>> Start Entries shown

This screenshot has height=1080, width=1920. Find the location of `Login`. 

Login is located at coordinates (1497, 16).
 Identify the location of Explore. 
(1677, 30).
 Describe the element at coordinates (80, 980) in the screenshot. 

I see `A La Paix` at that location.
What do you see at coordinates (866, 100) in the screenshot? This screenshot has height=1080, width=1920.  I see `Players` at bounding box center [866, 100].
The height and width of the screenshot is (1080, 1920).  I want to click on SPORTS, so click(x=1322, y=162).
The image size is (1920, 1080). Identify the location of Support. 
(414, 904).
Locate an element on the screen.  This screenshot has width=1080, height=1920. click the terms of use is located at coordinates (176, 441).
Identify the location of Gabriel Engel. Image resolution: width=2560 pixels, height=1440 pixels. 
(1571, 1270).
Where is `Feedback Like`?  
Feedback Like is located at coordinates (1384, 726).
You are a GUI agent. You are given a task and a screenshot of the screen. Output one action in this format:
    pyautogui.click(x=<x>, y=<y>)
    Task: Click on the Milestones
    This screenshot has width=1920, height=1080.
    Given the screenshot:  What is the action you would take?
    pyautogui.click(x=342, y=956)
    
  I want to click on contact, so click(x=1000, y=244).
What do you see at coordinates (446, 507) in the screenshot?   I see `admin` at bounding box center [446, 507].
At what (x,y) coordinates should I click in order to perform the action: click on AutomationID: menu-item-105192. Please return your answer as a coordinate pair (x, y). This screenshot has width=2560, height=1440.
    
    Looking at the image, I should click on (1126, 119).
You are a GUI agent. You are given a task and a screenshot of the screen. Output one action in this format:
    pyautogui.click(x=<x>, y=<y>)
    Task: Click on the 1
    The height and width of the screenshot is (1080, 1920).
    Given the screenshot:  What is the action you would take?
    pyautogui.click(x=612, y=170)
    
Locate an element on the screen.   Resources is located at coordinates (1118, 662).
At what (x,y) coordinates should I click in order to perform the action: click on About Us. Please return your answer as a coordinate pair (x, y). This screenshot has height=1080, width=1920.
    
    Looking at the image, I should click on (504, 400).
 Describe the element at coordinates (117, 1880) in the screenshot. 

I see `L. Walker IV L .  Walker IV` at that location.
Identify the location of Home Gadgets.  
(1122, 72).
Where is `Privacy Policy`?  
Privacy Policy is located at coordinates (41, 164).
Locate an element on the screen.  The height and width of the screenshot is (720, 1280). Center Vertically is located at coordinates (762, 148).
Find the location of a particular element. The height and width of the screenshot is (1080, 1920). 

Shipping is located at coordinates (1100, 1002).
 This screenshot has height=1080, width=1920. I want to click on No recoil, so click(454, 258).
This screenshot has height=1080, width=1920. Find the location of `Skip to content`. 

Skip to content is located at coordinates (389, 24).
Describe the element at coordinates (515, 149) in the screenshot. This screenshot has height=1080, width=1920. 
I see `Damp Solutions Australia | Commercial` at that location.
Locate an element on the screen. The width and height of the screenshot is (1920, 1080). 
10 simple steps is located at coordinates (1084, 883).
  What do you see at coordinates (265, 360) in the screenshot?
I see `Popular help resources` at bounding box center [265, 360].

>> End Entries shown

▶ **What you will do**
Rewrite all of the entries above, substituting "interface agent" for each occurrence of "GUI agent" and keeping every other word unchanged.

▶ **The reply**
This screenshot has height=1080, width=1920. Find the location of `Login`. 

Login is located at coordinates (1497, 16).
 Identify the location of Explore. 
(1677, 30).
 Describe the element at coordinates (80, 980) in the screenshot. 

I see `A La Paix` at that location.
What do you see at coordinates (866, 100) in the screenshot? This screenshot has height=1080, width=1920.  I see `Players` at bounding box center [866, 100].
The height and width of the screenshot is (1080, 1920).  I want to click on SPORTS, so click(x=1322, y=162).
The image size is (1920, 1080). Identify the location of Support. 
(414, 904).
Locate an element on the screen.  This screenshot has width=1080, height=1920. click the terms of use is located at coordinates (176, 441).
Identify the location of Gabriel Engel. Image resolution: width=2560 pixels, height=1440 pixels. 
(1571, 1270).
Where is `Feedback Like`?  
Feedback Like is located at coordinates (1384, 726).
You are a interface agent. You are given a task and a screenshot of the screen. Output one action in this format:
    pyautogui.click(x=<x>, y=<y>)
    Task: Click on the Milestones
    This screenshot has width=1920, height=1080.
    Given the screenshot:  What is the action you would take?
    pyautogui.click(x=342, y=956)
    
  I want to click on contact, so click(x=1000, y=244).
What do you see at coordinates (446, 507) in the screenshot?   I see `admin` at bounding box center [446, 507].
At what (x,y) coordinates should I click in order to perform the action: click on AutomationID: menu-item-105192. Please return your answer as a coordinate pair (x, y). This screenshot has width=2560, height=1440.
    
    Looking at the image, I should click on (1126, 119).
You are a interface agent. You are given a task and a screenshot of the screen. Output one action in this format:
    pyautogui.click(x=<x>, y=<y>)
    Task: Click on the 1
    The height and width of the screenshot is (1080, 1920).
    Given the screenshot:  What is the action you would take?
    pyautogui.click(x=612, y=170)
    
Locate an element on the screen.   Resources is located at coordinates (1118, 662).
At what (x,y) coordinates should I click in order to perform the action: click on About Us. Please return your answer as a coordinate pair (x, y). This screenshot has height=1080, width=1920.
    
    Looking at the image, I should click on (504, 400).
 Describe the element at coordinates (117, 1880) in the screenshot. 

I see `L. Walker IV L .  Walker IV` at that location.
Identify the location of Home Gadgets.  
(1122, 72).
Where is `Privacy Policy`?  
Privacy Policy is located at coordinates (41, 164).
Locate an element on the screen.  The height and width of the screenshot is (720, 1280). Center Vertically is located at coordinates (762, 148).
Find the location of a particular element. The height and width of the screenshot is (1080, 1920). 

Shipping is located at coordinates (1100, 1002).
 This screenshot has height=1080, width=1920. I want to click on No recoil, so click(454, 258).
This screenshot has height=1080, width=1920. Find the location of `Skip to content`. 

Skip to content is located at coordinates (389, 24).
Describe the element at coordinates (515, 149) in the screenshot. This screenshot has height=1080, width=1920. 
I see `Damp Solutions Australia | Commercial` at that location.
Locate an element on the screen. The width and height of the screenshot is (1920, 1080). 
10 simple steps is located at coordinates (1084, 883).
  What do you see at coordinates (265, 360) in the screenshot?
I see `Popular help resources` at bounding box center [265, 360].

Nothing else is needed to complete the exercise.